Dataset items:
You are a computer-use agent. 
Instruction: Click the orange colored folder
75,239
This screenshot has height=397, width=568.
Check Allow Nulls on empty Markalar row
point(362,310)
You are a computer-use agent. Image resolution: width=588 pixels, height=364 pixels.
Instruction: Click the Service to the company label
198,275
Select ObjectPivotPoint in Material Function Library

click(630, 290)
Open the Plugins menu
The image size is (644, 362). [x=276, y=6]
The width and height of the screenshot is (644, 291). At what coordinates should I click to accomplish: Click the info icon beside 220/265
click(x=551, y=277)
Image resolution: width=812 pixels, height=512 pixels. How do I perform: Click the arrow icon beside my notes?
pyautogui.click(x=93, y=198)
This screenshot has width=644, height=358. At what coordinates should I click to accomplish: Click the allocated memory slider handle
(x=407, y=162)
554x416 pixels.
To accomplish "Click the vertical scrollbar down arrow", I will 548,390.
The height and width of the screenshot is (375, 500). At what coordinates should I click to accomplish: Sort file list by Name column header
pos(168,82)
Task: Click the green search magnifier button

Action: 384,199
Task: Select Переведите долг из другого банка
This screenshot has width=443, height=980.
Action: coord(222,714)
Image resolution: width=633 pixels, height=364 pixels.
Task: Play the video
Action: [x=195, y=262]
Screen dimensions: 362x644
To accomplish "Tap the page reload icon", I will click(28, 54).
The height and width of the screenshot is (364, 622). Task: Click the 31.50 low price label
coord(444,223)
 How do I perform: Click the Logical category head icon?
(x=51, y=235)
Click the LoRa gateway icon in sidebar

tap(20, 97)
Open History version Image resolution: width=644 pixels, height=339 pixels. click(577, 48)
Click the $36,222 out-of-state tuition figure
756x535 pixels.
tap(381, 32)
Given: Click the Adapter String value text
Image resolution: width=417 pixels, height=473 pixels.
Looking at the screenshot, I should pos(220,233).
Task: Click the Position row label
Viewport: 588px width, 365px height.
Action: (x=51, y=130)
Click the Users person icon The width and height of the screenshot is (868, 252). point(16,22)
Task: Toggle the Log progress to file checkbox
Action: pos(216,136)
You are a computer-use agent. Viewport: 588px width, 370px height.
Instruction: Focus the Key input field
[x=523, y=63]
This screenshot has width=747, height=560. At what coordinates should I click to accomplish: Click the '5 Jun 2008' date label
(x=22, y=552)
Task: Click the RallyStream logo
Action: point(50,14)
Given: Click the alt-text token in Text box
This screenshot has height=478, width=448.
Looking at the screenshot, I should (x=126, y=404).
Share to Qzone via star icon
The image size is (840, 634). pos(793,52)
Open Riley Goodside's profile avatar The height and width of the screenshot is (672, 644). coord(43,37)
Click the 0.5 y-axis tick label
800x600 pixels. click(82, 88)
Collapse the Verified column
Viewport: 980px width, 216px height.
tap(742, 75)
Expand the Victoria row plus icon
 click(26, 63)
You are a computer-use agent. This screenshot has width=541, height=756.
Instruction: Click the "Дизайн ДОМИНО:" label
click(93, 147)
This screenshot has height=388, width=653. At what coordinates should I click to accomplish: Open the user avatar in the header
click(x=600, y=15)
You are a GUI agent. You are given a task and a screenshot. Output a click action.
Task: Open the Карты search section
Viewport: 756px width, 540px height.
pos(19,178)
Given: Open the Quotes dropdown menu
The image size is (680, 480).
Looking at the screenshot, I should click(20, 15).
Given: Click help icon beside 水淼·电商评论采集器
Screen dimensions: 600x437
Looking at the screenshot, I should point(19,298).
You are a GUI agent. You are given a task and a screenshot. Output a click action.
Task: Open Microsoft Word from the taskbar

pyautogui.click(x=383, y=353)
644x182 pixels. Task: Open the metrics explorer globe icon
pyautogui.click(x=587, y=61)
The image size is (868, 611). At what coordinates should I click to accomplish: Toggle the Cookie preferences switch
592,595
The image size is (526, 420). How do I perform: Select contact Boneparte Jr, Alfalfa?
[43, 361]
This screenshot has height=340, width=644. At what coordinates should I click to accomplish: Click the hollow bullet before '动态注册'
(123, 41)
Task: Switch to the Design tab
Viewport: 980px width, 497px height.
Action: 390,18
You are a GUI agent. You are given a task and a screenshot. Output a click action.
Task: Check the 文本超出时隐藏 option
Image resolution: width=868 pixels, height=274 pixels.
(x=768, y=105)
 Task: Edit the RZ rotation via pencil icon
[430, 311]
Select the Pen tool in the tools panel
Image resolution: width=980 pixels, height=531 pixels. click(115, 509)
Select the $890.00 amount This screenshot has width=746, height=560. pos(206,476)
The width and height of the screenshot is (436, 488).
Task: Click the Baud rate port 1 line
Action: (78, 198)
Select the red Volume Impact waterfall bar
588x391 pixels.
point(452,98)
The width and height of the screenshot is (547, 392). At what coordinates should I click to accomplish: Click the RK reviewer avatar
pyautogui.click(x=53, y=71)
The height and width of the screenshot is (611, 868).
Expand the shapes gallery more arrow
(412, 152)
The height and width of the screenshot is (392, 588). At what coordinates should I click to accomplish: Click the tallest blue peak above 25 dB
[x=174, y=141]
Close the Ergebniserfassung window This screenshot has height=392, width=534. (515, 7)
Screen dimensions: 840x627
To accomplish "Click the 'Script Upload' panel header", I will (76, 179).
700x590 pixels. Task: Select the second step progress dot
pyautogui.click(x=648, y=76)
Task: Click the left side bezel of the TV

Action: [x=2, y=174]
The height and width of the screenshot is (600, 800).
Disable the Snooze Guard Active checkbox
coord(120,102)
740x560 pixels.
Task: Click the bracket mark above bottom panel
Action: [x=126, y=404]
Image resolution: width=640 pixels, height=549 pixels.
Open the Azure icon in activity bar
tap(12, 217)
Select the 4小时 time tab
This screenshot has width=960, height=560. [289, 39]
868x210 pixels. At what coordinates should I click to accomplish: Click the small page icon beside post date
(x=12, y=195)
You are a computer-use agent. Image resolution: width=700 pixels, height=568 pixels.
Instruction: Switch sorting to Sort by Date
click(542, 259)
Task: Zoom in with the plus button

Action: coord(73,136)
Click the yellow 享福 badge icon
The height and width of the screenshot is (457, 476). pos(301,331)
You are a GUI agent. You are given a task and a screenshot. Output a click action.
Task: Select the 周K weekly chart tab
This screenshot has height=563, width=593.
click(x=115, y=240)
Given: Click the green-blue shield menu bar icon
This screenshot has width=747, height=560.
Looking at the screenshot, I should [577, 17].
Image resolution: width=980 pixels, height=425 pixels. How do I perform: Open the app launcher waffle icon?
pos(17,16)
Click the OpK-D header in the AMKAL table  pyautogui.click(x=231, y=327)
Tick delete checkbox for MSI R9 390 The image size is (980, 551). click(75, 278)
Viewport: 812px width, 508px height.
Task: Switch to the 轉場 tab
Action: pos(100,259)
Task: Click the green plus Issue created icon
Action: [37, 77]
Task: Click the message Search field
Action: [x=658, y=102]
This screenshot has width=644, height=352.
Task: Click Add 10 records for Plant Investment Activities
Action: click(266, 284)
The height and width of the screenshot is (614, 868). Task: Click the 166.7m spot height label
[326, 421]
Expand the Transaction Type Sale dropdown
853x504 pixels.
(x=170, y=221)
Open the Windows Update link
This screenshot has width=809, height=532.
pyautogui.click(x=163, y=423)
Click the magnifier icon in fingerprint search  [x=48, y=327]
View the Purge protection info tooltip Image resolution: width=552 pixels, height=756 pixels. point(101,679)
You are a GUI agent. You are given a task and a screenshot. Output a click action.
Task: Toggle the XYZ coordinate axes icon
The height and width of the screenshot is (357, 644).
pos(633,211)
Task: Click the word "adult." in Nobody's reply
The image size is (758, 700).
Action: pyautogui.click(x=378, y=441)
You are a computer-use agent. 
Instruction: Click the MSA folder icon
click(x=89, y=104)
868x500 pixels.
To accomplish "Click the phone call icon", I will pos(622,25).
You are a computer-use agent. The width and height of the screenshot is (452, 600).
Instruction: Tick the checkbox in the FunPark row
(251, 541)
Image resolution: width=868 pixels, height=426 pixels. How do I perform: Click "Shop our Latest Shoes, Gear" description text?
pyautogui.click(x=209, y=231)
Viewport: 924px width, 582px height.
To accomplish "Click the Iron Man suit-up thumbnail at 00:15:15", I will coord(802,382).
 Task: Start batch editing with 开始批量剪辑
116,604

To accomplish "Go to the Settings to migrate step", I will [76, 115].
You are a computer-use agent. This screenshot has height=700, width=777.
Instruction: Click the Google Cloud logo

> PROBLEM STATEMENT: Only these are to be transcribed: the line with "Viewport: 924px width, 582px height." and every line after it through the last line of the entries, each exactly.

> YOUR RESPONSE:
Viewport: 924px width, 582px height.
To accomplish "Click the Iron Man suit-up thumbnail at 00:15:15", I will coord(802,382).
 Task: Start batch editing with 开始批量剪辑
116,604

To accomplish "Go to the Settings to migrate step", I will [76, 115].
You are a computer-use agent. This screenshot has height=700, width=777.
Instruction: Click the Google Cloud logo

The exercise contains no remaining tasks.